RECORDS FOR THE EXERCISE
* START *

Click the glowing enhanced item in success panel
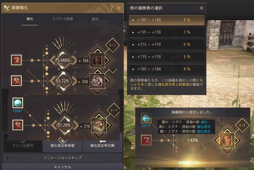This screenshot has height=170, width=254. pyautogui.click(x=227, y=140)
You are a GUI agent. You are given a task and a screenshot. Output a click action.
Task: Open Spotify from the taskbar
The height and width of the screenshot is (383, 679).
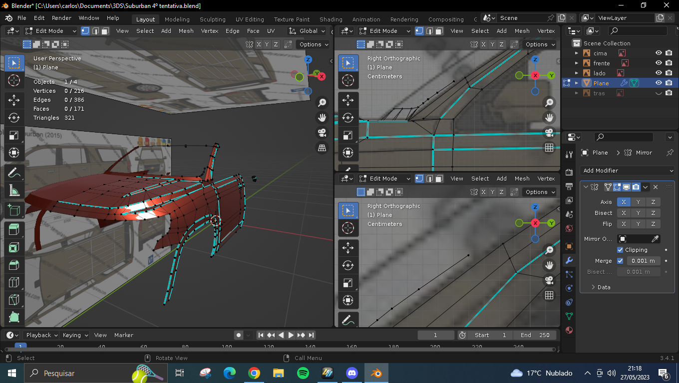click(303, 373)
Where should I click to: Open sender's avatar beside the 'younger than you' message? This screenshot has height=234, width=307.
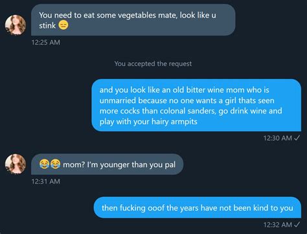tap(16, 164)
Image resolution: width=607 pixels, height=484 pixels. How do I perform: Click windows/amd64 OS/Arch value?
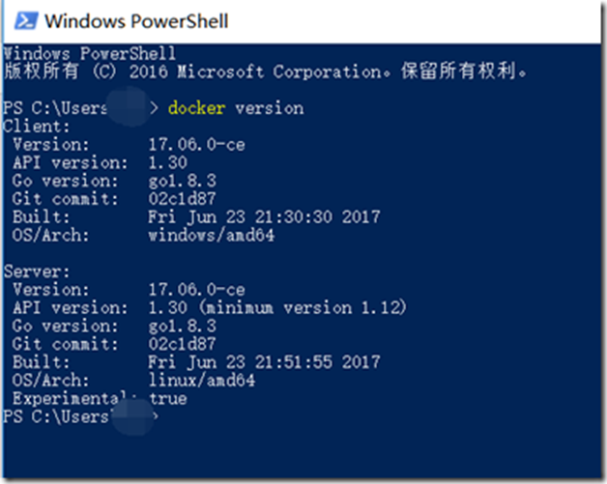click(212, 235)
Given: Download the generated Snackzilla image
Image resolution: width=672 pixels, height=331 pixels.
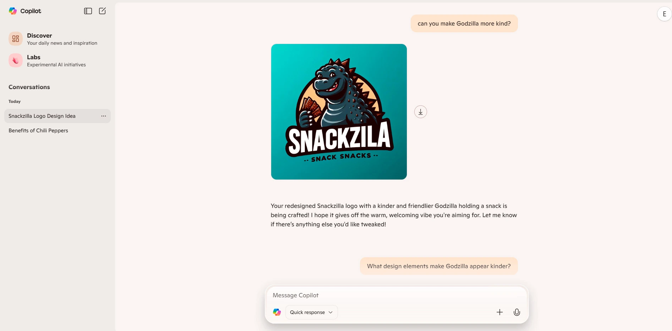Looking at the screenshot, I should pyautogui.click(x=421, y=112).
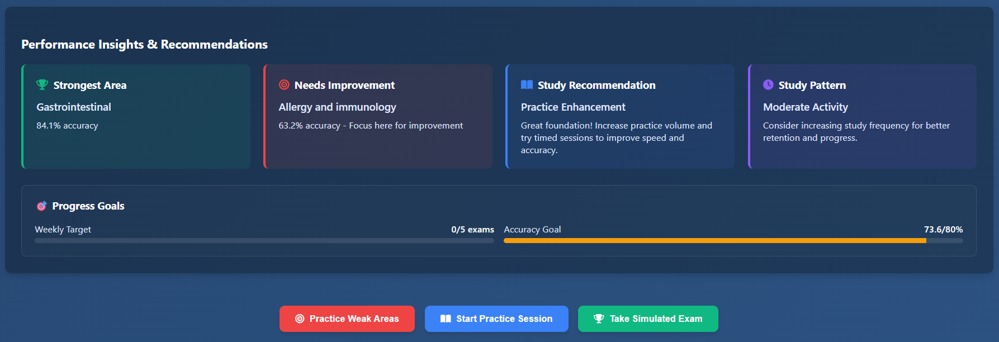Click the 0/5 exams label
This screenshot has height=342, width=999.
coord(472,229)
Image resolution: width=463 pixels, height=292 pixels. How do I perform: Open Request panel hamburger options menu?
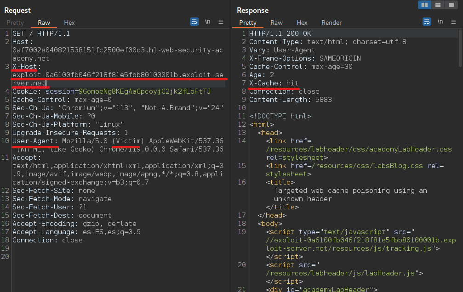click(x=221, y=22)
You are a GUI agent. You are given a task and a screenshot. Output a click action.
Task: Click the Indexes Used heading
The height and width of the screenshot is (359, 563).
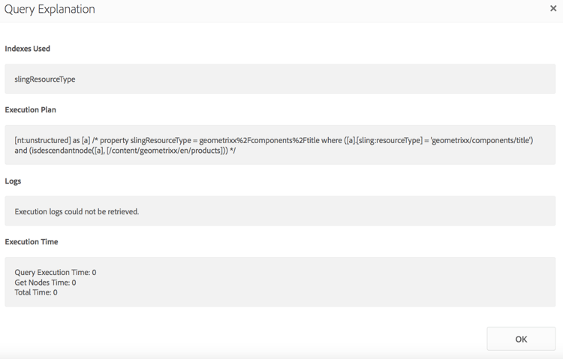coord(28,49)
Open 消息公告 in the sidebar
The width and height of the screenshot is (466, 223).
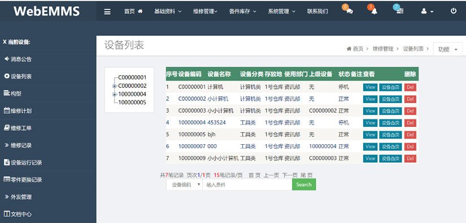pos(18,59)
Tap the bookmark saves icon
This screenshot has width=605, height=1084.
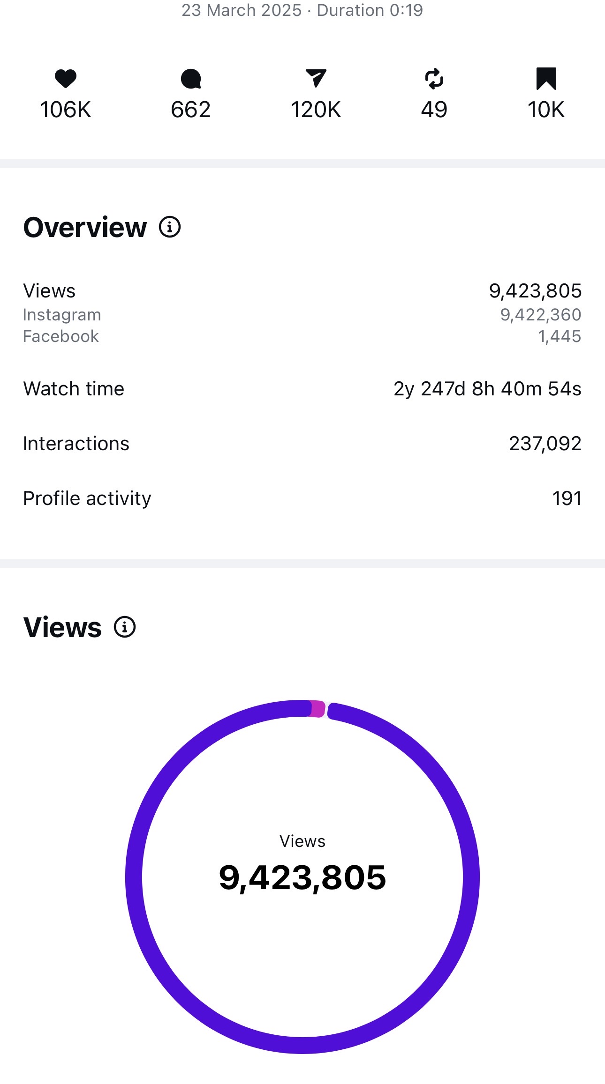click(x=546, y=78)
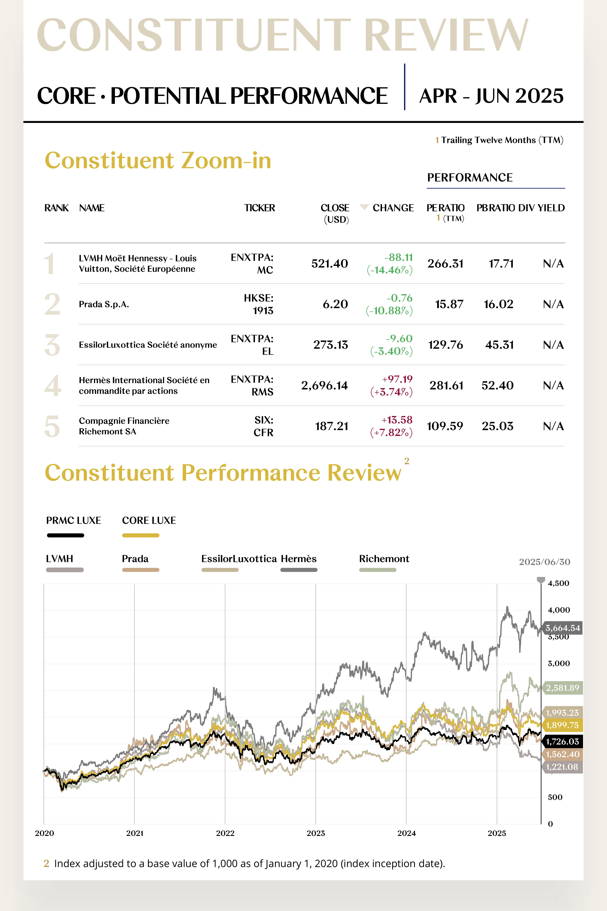Click the sort arrow beside CHANGE column
The width and height of the screenshot is (607, 911).
point(364,207)
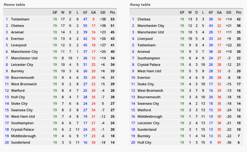Open Leicester City in the Home table
247x152 pixels.
coord(22,65)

* END *

TASK OBJECTIVE
Reproduce all of the records above line for line, without the pictures.

ANSWER
Click the glowing enhanced item in success panel
This screenshot has height=170, width=254. pyautogui.click(x=227, y=140)
You are a GUI agent. You are given a task and a screenshot. Output a click action.
Task: Open Spotify from the taskbar
The height and width of the screenshot is (383, 679).
click(303, 373)
Where should I click to: Open sender's avatar beside the 'younger than you' message? This screenshot has height=234, width=307.
tap(16, 164)
Image resolution: width=607 pixels, height=484 pixels. How do I perform: Click windows/amd64 OS/Arch value?
click(212, 235)
Given: Download the generated Snackzilla image
Image resolution: width=672 pixels, height=331 pixels.
Looking at the screenshot, I should pyautogui.click(x=421, y=112).
Click the 0/5 exams label
This screenshot has height=342, width=999.
coord(472,229)
Image resolution: width=463 pixels, height=292 pixels. How do I perform: Open Request panel hamburger options menu?
click(x=221, y=22)
You are a GUI agent. You are given a task and a screenshot. Output a click action.
Task: Click the Indexes Used heading
The height and width of the screenshot is (359, 563).
coord(28,49)
Open 消息公告 in the sidebar
The width and height of the screenshot is (466, 223).
pos(18,59)
Tap the bookmark saves icon
This screenshot has width=605, height=1084.
click(x=546, y=78)
Click the sort arrow beside CHANGE column
The width and height of the screenshot is (607, 911).
point(364,207)
Open Leicester City in the Home table
247x152 pixels.
coord(22,65)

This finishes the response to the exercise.